• _Exercise_
Take from the records below each line that holds "computer".

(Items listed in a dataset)
────────────────────────────────────────

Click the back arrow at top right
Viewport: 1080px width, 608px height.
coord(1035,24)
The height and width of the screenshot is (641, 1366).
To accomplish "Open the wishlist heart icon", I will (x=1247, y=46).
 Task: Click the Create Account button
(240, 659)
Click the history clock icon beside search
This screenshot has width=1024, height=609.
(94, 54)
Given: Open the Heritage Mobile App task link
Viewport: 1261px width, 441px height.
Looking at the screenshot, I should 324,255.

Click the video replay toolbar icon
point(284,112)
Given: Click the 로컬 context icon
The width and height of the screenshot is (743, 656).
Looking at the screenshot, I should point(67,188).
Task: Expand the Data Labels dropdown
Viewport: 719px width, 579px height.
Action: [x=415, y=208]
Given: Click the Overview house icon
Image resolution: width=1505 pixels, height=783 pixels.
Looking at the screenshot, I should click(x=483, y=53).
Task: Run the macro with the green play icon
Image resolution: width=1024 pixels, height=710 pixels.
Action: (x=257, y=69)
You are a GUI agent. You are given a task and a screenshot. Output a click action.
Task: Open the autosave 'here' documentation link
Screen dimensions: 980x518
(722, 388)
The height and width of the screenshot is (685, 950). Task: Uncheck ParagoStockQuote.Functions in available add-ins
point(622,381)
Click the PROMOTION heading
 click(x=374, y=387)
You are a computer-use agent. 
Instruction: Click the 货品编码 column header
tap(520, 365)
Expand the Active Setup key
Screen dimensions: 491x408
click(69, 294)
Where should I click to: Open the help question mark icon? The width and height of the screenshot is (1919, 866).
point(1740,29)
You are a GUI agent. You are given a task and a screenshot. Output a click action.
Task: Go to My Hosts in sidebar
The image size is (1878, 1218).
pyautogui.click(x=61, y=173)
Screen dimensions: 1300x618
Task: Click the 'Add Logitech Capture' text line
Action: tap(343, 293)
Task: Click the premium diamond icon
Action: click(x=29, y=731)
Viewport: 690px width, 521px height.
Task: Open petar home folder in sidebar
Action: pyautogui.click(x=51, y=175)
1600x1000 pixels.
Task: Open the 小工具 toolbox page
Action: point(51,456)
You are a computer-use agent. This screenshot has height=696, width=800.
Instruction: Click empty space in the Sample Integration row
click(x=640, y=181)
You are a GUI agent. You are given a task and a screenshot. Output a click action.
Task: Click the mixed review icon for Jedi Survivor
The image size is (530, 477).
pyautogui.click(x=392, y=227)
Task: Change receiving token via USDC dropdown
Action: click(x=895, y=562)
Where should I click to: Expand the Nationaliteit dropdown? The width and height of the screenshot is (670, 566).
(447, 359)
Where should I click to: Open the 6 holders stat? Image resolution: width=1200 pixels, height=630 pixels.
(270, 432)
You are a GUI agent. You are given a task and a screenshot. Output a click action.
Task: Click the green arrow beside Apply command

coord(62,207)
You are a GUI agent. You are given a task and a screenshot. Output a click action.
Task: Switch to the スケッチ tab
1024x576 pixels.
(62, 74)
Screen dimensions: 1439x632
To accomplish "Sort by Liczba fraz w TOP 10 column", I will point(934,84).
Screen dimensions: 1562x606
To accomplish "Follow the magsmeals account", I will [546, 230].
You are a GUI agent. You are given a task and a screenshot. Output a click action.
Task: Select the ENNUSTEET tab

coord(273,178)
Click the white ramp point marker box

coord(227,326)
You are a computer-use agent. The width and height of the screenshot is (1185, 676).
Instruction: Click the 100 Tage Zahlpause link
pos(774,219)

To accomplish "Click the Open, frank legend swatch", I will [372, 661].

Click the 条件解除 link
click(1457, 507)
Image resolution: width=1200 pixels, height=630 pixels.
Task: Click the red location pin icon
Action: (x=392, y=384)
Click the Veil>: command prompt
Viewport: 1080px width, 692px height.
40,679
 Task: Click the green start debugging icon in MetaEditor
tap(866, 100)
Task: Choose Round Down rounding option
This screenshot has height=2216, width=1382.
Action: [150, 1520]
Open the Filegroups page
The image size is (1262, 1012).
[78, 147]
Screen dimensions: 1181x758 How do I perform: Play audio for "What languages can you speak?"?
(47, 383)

────────────────────────────────────────

• _Result of the task_
You are a computer-use agent. 
You are a computer-use agent. This screenshot has height=696, width=800.
You are a computer-use agent. The width and height of the screenshot is (1185, 676).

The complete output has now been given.